TO DO >> Pull out every line of the material below that contains the string "Select". Matching is case-sensitive.

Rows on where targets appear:
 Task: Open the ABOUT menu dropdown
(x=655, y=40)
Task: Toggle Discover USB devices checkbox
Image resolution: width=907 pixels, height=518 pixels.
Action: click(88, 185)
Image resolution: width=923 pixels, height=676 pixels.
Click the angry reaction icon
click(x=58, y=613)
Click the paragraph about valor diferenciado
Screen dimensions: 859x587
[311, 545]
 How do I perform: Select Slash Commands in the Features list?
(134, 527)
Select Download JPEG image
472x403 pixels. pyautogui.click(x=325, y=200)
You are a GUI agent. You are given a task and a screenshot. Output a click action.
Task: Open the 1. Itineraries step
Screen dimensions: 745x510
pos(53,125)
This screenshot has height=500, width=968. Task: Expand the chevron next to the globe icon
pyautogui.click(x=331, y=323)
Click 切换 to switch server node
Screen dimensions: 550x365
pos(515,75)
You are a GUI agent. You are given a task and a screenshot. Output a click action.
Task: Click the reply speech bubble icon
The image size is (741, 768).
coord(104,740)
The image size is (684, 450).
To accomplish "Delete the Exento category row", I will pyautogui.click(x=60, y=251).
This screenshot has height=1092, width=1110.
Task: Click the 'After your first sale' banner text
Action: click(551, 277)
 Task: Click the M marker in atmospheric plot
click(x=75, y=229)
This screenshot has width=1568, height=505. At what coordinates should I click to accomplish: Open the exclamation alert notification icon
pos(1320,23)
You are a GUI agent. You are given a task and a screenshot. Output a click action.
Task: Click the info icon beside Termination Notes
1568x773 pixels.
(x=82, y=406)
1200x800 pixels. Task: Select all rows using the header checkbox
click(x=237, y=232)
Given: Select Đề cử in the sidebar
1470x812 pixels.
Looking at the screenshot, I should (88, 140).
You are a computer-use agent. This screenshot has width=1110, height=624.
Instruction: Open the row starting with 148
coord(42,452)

ANSWER >>
 How do I perform: Select Slash Commands in the Features list?
Select Download JPEG image
1200x800 pixels. Task: Select all rows using the header checkbox
Given: Select Đề cử in the sidebar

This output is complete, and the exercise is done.